二、insert on duplicate key update语句读已提交隔离级别的加锁分析
通过个人网上学习 + 简单实验得出,不保证正确。
判断插入的间隙有没有gap锁。
有gap锁:加插入意向锁并等待,直到该间隙的gap锁释放。之后进入第2步。
没有gap锁:直接进入第2步。-
判断是否有唯一键冲突
有冲突:
(1)如果该唯一键被加了隐式锁,隐式锁会升级为记录锁,锁被实际插入这条记录的事务持有。

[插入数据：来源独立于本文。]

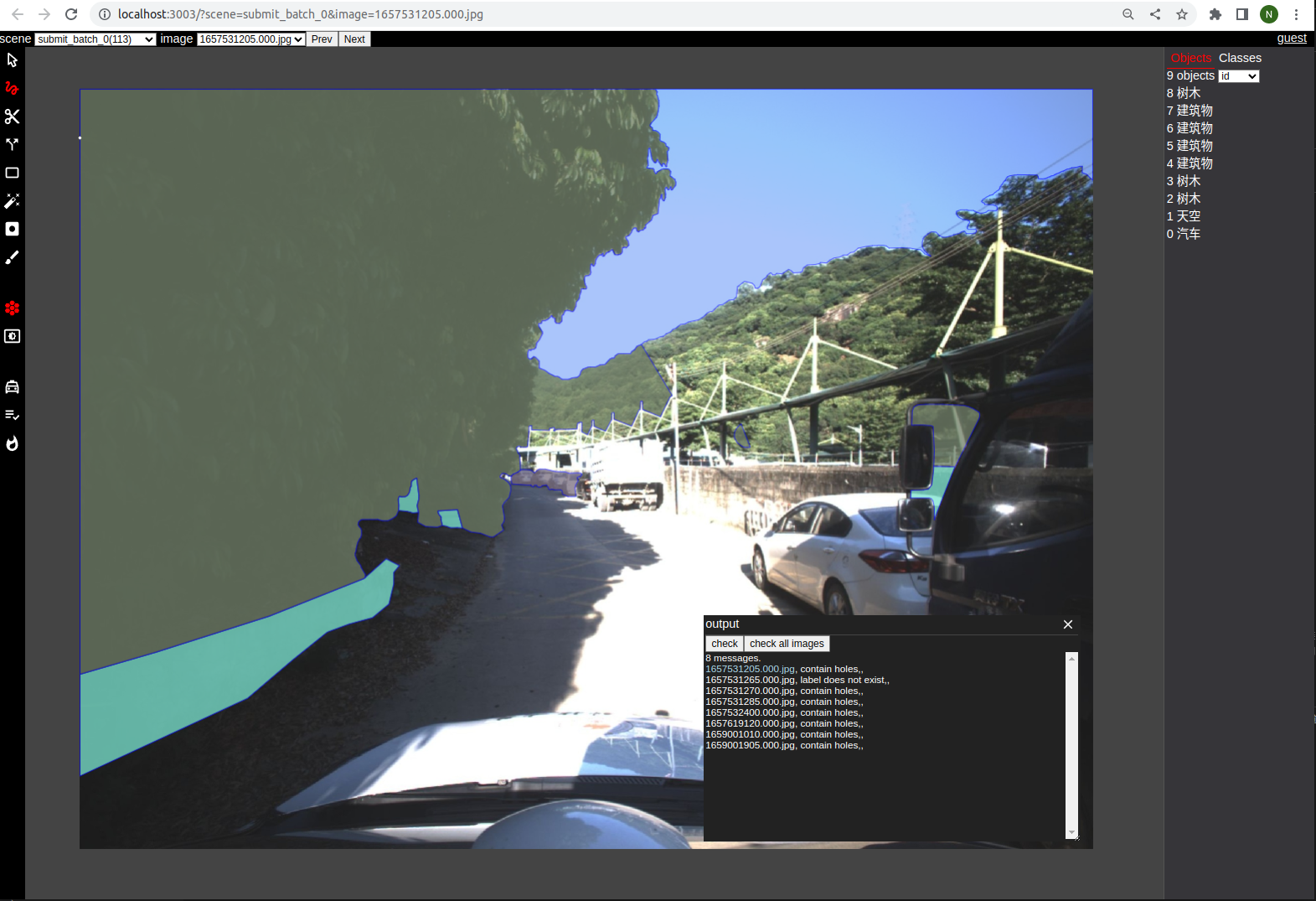The height and width of the screenshot is (901, 1316).
Task: Click the flame icon in sidebar
Action: 12,443
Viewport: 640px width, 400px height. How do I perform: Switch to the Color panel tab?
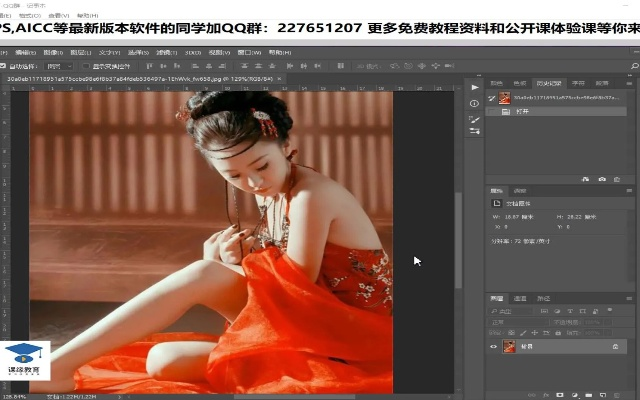point(497,83)
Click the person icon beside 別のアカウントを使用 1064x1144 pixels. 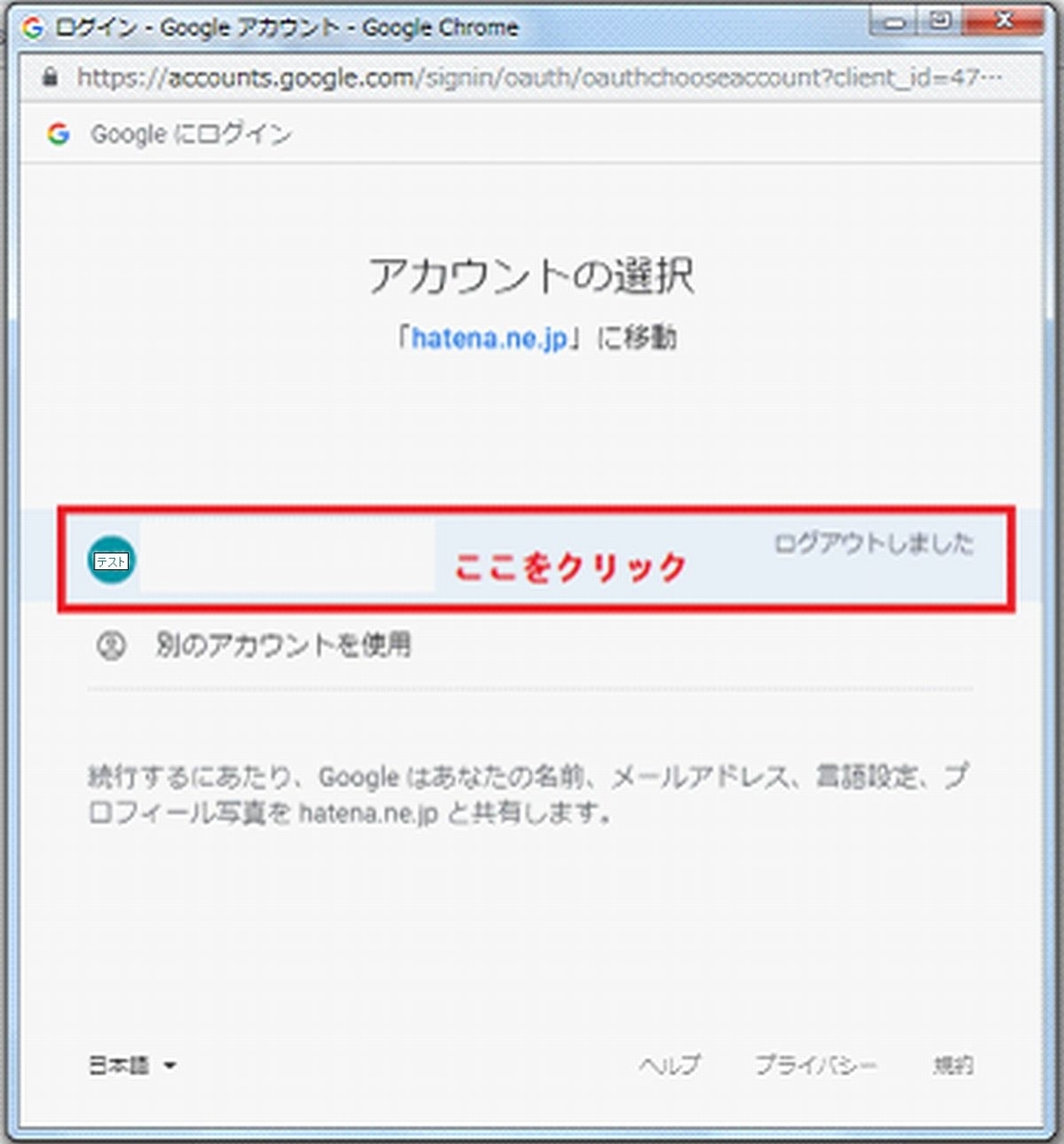[x=112, y=644]
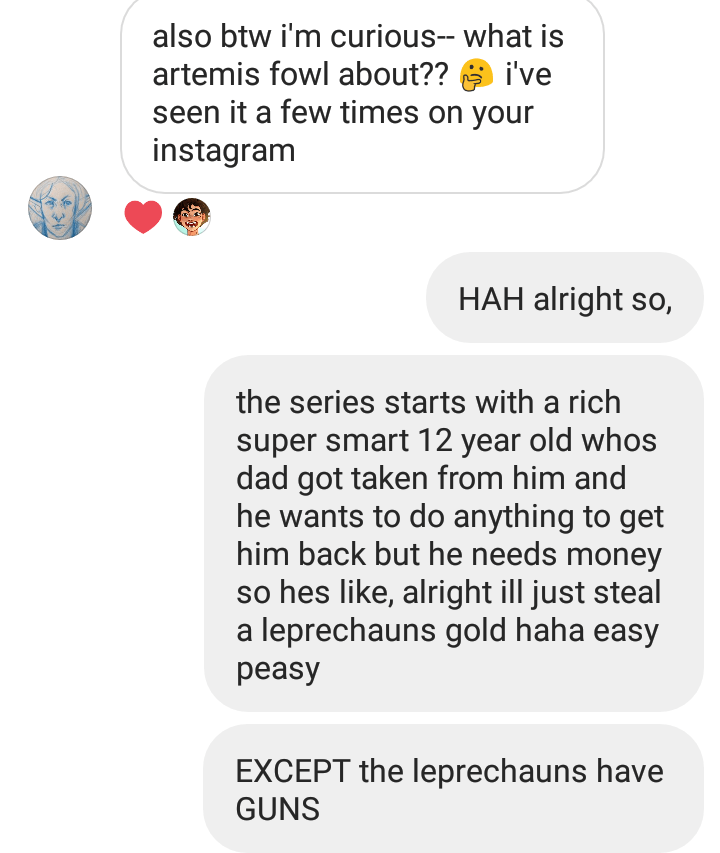Open the sender's sketch portrait profile avatar

[60, 208]
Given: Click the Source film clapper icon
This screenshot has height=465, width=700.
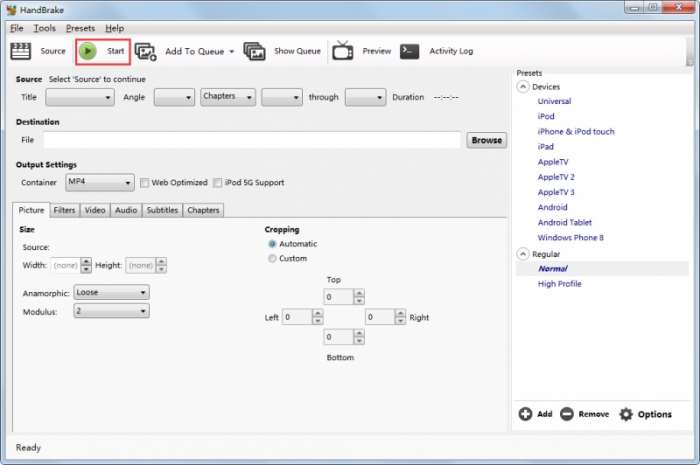Looking at the screenshot, I should (x=21, y=51).
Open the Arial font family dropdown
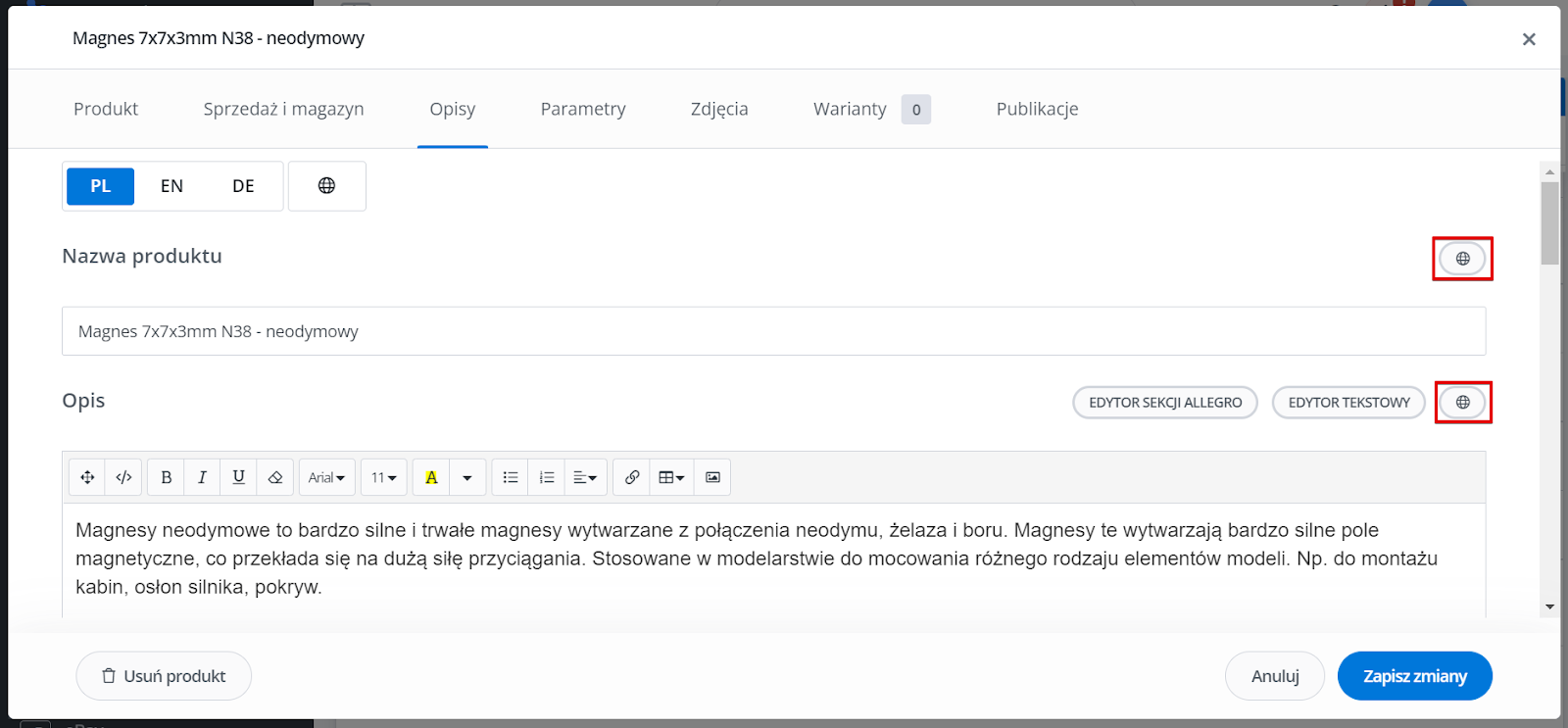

(2)获取唯一键的next-key锁(先获取gap锁,再获取记录锁)后,执行更新没有冲突:插入记录,加隐式锁。
三、死锁时事务执行的SQL
_ | 事务29466671925 | 事务29466672039 |
---|---|---|
1 | insert ('qpt...', 'ab6...') on duplicate key update | _ |
2 | _ | insert ('qpt...', 'ab6...') on duplicate key update |
3 | insert ('qpt...', '7e8...') on duplicate key update -> 死锁 | _ |
四、日志加锁分析
(1) TRANSACTION:
insert into
ep_lucky_bag_activity_user_task_schedule (user_id, task_id, rate, use_rate)
values
('pqtjtyylwovtrqjghpkwrtpy972s6641', 'ab67f3ed87b141f29132a5f94ce50233', 1, 0)
on duplicate key update
rate = rate + 1,
use_rate = use_rate + 0,
update_time = now()
*** (1) WAITING FOR THIS LOCK TO BE GRANTED:
RECORD LOCKS space id 1316 page no 5085 n bits 288 index udx_user_id_task_id of table `XXX`.`ep_lucky_bag_activity_user_task_schedule` trx id 29466672039 lock_mode X waiting
事务29466672039在等待唯一索引('qpt...', 'ab6...')的X型next-key锁。
(2) TRANSACTION:
insert into
ep_lucky_bag_activity_user_task_schedule (user_id, task_id, rate, use_rate)
values
('pqtjtyylwovtrqjghpkwrtpy972s6641', '7e8fb79190fd435cad78242bf090a1b1', 1, 0)
on duplicate key update
rate = rate + 1,
use_rate = use_rate + 0,
update_time = now()
*** (2) HOLDS THE LOCK(S):
RECORD LOCKS space id 1316 page no 5085 n bits 288 index udx_user_id_task_id of table `XXX`.`ep_lucky_bag_activity_user_task_schedule` trx id 29466671925 lock_mode X locks rec but not gap
*** (2) WAITING FOR THIS LOCK TO BE GRANTED:
RECORD LOCKS space id 1316 page no 5085 n bits 288 index udx_user_id_task_id of table `XXX`.`ep_lucky_bag_activity_user_task_schedule` trx id 29466671925 lock_mode X locks gap before rec insert intention waiting
事务29466671925持有了唯一索引('qpt...', 'ab6...')的的X型记录锁,
在等待获取唯一索引('qpt...', 'ab6...')前的插入意向锁。
五、死锁时事务持有锁分析
_ | 事务29466671925 | 事务29466672039 |
---|---|---|
1 | insert ('qpt...', 'ab6...') on duplicate key update | _ |
2 | 持有('qpt...', 'ab6...')的隐式锁 | _ |
3 | _ | insert ('qpt...', 'ab6...') on duplicate key update |
4 | ('qpt...', 'ab6...')的隐式锁升级为X型记录锁 | _ |
5 | _ | 获取('qpt...', 'ab6...')的X型gap锁 |
6 | _ | 获取('qpt...', 'ab6...')的X型记录锁失败,进入等待 |
7 | insert ('qpt...', '7e8...') on duplicate key update | _ |
8 | 要插入的('qpt...', '7e8...') 间隙被加了gap锁,加插入意向锁并等待gap锁释放。两个事务持有对方想要的锁,等待对方持有的锁,死锁出现 | _ |
六、解决方式
查看业务代码后,发现事务29466671925在insert ('qpt...', 'ab6...')时就可以把事务提交了,就不会出现这个死锁问题。修改代码后上线,死锁告警不再出现。
七、总结
1.有些时候,光靠死锁日志很难分析出死锁出现的原因,需要结合业务逻辑分析。例如这次的死锁日志显示,两个事务插入唯一键不同的记录,却互相持有并等待同一唯一键的锁,刚看到死锁日志时是挺懵的。
2.写代码时仔细考虑事务覆盖的范围,还是很有用处的。例如这次死锁就是因为事务没有及时提交造成的。